Cleveland, Ohio-based Parker Hannafin is paying $83 per share for Clarcor, which closed Wednesday (Ticker: CLC) at $70.45 and already is up more than 40 percent in 2016. The all-cash deal, which has been approved by the directors of both companies, is expected to close next summer and immediately add to Parker’s bottom line.
“Becoming part of Parker, with its significant systems expertise and stellar reputation for quality and innovation, should only enhance and accelerate our strategic initiatives and technology development efforts, expand our growth plans and provide new opportunities for many of our employees,” said Chris Conway, Clarcor’s chairman, president and CEO. “We are looking forward to working together with the Parker team to ensure a smooth combination of our businesses and operations and bring these goals to fruition.”
Clarcor has annual revenues of about $1.4 billion and some 6,000 employees around the world. Parker, which also does business in the aerospace, climate control, electromechanical, hydraulics, pneumatics industries among others, has facilities in 39 states and in almost 50 countries. It employs about 49,000 people.

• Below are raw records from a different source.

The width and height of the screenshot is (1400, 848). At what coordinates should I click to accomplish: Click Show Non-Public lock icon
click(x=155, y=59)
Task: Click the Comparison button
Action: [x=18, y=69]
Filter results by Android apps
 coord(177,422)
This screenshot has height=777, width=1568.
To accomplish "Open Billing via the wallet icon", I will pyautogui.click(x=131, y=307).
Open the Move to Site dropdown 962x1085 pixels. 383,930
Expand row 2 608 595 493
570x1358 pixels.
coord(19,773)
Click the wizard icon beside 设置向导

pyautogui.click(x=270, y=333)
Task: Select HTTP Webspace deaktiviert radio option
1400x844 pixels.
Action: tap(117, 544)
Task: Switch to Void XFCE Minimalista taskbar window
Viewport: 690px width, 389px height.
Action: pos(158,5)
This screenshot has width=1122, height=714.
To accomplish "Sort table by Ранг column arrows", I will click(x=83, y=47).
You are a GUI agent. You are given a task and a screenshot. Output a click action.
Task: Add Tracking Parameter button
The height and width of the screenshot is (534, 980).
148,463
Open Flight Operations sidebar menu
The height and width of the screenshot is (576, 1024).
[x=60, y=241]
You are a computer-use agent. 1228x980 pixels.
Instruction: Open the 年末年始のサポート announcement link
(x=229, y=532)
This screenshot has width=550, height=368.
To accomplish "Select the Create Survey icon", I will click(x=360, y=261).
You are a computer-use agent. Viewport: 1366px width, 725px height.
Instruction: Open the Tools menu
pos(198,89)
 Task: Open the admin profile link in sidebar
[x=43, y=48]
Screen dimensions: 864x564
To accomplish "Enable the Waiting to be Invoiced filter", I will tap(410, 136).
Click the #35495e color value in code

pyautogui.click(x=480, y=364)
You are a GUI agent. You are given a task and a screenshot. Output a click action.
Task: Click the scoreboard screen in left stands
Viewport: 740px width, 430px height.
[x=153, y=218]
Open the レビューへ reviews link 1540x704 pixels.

In a note to employees, Conway said the Clarcor was not looking to sell the company but was approached by Parker, which he said has a decentralized business model similar to Clarcor’s.
“We also believe our cultures and values are an excellent match. Clarcor, like Parker, prides itself on a long and successful history that reinforces entrepreneurialism and innovation,” said Tom Williams, chairman and CEO of Parker. “Together, Parker and Clarcor will advance our commitment to engineer the success of our customers and team members and enhance shareholder value.”
The Parker team expects to produce cost savings of about $140 million in the three year following the purchase of Clarcor.